- Task brief
Copy the entries from the start through the line containing "Looking at the screenshot, I should (x=2321, y=75).", substituting "Display size" for each "Screen dimensions" and changing nothing else.

- Exercise data
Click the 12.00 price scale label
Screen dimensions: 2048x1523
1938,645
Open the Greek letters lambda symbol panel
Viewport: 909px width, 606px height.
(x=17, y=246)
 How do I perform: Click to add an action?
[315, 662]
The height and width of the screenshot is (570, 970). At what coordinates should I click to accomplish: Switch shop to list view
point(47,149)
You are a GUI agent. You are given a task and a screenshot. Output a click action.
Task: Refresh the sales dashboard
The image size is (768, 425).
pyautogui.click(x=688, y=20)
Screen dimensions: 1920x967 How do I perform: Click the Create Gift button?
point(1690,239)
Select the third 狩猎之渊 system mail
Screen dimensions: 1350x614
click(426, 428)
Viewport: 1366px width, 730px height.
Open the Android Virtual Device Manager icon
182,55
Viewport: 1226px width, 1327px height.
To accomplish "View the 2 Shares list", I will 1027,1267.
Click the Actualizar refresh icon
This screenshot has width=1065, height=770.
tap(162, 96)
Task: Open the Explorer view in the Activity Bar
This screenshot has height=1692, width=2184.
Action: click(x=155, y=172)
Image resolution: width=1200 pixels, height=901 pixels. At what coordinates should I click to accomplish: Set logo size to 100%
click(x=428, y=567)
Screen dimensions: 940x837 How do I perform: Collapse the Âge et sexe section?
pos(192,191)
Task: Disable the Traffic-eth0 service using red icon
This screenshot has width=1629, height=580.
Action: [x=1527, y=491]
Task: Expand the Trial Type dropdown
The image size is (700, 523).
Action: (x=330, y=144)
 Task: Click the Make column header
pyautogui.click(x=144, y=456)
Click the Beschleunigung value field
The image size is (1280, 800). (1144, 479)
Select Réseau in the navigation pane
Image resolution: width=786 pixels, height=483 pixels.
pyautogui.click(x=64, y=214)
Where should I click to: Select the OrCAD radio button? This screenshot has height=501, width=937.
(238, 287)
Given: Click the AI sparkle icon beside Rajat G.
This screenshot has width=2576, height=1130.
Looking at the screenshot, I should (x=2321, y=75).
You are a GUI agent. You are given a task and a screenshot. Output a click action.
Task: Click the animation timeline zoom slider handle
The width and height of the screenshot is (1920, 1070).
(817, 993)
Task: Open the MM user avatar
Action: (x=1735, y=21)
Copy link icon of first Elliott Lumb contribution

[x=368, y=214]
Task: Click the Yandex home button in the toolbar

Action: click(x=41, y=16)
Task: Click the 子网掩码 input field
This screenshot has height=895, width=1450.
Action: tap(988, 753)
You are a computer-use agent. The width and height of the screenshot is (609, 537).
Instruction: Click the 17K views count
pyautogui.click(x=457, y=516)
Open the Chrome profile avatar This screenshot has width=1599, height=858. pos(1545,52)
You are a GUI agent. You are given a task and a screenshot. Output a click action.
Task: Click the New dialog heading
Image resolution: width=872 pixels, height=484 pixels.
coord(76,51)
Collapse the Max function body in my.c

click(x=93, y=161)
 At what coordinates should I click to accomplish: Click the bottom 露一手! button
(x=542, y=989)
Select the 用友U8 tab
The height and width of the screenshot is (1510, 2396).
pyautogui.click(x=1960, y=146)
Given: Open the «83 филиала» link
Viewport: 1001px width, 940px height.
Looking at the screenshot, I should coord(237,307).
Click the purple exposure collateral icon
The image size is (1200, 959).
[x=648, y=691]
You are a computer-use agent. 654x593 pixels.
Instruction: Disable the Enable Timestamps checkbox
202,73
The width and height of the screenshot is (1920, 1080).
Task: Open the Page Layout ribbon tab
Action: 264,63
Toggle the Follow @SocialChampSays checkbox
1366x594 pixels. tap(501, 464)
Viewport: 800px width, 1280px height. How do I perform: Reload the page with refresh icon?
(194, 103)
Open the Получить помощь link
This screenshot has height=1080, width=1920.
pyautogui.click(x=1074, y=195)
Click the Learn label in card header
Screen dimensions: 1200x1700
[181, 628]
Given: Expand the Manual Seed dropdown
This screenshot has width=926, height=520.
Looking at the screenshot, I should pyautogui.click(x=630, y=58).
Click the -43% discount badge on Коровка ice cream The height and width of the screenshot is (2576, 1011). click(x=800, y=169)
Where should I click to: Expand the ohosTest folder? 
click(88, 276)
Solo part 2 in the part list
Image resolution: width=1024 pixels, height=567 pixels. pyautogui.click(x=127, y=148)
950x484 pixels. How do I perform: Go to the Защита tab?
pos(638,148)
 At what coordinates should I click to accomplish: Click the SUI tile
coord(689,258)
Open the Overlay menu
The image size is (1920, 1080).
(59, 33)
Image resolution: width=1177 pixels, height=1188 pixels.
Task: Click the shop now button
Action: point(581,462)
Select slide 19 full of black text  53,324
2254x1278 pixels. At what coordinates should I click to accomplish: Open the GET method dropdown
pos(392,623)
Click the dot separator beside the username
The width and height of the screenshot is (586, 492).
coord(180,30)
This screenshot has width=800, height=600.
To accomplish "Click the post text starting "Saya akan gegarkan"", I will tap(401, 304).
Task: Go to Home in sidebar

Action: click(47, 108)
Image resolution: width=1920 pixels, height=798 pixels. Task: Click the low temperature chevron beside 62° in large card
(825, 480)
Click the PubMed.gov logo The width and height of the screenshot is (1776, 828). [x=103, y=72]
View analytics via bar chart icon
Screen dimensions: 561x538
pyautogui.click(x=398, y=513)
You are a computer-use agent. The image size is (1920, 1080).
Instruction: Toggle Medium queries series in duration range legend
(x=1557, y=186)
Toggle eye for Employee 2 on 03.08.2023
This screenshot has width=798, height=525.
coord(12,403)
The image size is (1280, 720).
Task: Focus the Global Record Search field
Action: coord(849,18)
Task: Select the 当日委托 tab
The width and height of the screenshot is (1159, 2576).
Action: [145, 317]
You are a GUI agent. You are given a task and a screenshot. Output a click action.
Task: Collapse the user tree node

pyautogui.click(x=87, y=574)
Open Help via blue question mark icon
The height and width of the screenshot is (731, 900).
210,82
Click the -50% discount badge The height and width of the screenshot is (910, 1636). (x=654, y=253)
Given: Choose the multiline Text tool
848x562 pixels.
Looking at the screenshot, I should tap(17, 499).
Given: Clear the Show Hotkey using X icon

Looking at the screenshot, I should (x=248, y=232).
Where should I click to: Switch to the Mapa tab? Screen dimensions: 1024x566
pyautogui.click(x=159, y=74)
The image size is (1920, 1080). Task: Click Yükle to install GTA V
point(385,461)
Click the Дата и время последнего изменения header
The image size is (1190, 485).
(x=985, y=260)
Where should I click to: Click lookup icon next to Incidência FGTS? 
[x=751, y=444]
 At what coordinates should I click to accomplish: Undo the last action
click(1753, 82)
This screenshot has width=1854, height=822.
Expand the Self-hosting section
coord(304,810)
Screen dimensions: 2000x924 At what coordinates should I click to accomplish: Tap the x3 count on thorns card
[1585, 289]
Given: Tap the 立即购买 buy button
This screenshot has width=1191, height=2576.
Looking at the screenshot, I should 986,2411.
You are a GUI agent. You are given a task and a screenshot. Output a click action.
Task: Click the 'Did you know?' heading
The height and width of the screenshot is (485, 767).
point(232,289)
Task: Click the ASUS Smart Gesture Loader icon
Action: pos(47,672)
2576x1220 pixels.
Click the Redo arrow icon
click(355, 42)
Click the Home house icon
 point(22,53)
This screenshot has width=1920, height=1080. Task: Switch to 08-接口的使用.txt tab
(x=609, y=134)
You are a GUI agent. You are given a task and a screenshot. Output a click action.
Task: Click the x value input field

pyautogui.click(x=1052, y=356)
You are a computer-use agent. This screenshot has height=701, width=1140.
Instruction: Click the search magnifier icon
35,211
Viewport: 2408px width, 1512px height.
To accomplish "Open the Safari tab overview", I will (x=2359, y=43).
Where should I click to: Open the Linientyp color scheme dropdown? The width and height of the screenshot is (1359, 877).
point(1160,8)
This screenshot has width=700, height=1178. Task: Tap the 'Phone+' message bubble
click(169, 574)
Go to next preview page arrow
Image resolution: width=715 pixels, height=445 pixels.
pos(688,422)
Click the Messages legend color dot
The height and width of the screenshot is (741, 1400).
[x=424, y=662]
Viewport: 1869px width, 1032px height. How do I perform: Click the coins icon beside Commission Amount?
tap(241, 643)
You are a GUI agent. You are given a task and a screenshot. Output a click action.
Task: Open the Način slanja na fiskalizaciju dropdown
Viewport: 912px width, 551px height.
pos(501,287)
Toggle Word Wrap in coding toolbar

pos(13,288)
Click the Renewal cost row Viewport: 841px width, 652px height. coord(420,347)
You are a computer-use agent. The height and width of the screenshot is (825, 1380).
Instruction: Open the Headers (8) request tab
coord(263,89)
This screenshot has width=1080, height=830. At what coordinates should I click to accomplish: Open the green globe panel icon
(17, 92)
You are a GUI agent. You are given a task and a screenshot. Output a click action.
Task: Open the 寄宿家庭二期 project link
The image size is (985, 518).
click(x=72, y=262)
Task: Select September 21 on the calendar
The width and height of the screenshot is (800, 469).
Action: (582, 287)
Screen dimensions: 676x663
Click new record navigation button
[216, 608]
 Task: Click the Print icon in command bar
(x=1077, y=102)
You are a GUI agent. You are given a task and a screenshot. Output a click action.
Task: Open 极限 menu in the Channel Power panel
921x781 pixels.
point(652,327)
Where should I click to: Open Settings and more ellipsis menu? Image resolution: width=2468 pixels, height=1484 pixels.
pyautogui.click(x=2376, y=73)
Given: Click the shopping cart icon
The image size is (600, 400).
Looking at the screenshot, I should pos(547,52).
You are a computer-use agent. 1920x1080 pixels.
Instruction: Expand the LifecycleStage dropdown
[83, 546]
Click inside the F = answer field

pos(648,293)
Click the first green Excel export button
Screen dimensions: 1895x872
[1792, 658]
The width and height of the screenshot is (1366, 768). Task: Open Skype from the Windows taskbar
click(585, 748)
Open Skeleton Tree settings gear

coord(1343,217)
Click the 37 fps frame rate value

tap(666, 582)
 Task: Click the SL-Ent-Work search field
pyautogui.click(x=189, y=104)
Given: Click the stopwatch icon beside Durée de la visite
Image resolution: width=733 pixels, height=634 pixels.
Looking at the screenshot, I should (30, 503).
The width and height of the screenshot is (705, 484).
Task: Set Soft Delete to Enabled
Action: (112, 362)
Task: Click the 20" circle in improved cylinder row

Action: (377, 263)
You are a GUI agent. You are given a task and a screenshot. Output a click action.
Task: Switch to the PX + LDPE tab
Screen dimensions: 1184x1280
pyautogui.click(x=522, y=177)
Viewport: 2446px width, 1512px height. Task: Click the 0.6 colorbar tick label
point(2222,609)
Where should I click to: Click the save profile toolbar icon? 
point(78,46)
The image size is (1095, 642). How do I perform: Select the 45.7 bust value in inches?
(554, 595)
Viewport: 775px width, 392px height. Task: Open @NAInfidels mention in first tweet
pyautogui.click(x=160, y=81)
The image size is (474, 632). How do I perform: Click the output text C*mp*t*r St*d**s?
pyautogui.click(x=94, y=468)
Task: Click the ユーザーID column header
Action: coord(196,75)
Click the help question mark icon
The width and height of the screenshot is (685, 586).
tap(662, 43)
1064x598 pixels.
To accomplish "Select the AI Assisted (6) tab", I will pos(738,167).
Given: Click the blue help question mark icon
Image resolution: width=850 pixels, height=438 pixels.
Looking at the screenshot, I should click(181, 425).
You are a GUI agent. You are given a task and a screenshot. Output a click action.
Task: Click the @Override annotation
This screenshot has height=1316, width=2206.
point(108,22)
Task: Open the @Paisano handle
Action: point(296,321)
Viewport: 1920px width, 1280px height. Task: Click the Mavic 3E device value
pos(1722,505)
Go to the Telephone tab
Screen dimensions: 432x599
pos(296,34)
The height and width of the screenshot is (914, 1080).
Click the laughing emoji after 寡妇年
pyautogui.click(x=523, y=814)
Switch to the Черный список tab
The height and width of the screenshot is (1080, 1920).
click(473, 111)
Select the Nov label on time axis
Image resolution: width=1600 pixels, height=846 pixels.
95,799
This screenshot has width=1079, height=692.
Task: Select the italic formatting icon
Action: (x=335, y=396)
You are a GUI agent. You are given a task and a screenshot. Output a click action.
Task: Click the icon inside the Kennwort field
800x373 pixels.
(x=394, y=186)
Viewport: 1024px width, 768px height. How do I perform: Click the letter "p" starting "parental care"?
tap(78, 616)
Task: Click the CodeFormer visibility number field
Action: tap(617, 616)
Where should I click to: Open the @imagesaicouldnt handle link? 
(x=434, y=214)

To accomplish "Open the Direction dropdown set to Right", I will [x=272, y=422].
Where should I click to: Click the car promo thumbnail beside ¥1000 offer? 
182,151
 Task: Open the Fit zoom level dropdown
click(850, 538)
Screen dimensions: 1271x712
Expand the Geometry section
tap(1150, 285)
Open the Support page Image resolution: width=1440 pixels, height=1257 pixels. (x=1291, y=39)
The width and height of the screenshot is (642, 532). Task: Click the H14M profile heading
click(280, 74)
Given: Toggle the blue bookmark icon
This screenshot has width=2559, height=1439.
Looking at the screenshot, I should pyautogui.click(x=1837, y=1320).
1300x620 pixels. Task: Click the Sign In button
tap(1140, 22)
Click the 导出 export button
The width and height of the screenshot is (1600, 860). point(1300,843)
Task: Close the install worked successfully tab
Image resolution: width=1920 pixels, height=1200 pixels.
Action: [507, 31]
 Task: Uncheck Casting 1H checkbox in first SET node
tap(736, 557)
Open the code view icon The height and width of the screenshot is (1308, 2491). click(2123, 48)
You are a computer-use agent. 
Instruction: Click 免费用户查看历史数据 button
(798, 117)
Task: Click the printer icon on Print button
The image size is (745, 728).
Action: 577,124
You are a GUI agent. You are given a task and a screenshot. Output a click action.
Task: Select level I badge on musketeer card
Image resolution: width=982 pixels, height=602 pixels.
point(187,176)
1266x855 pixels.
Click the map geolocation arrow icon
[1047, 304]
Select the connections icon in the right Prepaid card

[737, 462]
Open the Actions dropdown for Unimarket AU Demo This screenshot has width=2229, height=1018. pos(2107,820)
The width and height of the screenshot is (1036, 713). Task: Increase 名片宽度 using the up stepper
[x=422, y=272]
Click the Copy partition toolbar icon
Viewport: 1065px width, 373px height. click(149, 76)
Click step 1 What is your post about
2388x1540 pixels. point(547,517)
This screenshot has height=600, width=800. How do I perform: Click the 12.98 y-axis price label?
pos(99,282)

- Solved problem
Click the 12.00 price scale label
Display size: 2048x1523
1938,645
Open the Greek letters lambda symbol panel
Viewport: 909px width, 606px height.
(x=17, y=246)
 How do I perform: Click to add an action?
[315, 662]
The height and width of the screenshot is (570, 970). At what coordinates should I click to accomplish: Switch shop to list view
point(47,149)
You are a GUI agent. You are given a task and a screenshot. Output a click action.
Task: Refresh the sales dashboard
The image size is (768, 425).
pyautogui.click(x=688, y=20)
Display size: 1920x967 How do I perform: Click the Create Gift button?
point(1690,239)
Select the third 狩猎之渊 system mail
Display size: 1350x614
click(426, 428)
Viewport: 1366px width, 730px height.
Open the Android Virtual Device Manager icon
182,55
Viewport: 1226px width, 1327px height.
To accomplish "View the 2 Shares list", I will 1027,1267.
Click the Actualizar refresh icon
This screenshot has width=1065, height=770.
tap(162, 96)
Task: Open the Explorer view in the Activity Bar
This screenshot has height=1692, width=2184.
Action: click(x=155, y=172)
Image resolution: width=1200 pixels, height=901 pixels. At what coordinates should I click to accomplish: Set logo size to 100%
click(x=428, y=567)
Display size: 940x837 How do I perform: Collapse the Âge et sexe section?
pos(192,191)
Task: Disable the Traffic-eth0 service using red icon
This screenshot has width=1629, height=580.
Action: [x=1527, y=491]
Task: Expand the Trial Type dropdown
The image size is (700, 523).
Action: (x=330, y=144)
 Task: Click the Make column header
pyautogui.click(x=144, y=456)
Click the Beschleunigung value field
The image size is (1280, 800). (1144, 479)
Select Réseau in the navigation pane
Image resolution: width=786 pixels, height=483 pixels.
pyautogui.click(x=64, y=214)
Where should I click to: Select the OrCAD radio button? This screenshot has height=501, width=937.
(238, 287)
Given: Click the AI sparkle icon beside Rajat G.
This screenshot has width=2576, height=1130.
Looking at the screenshot, I should (x=2321, y=75).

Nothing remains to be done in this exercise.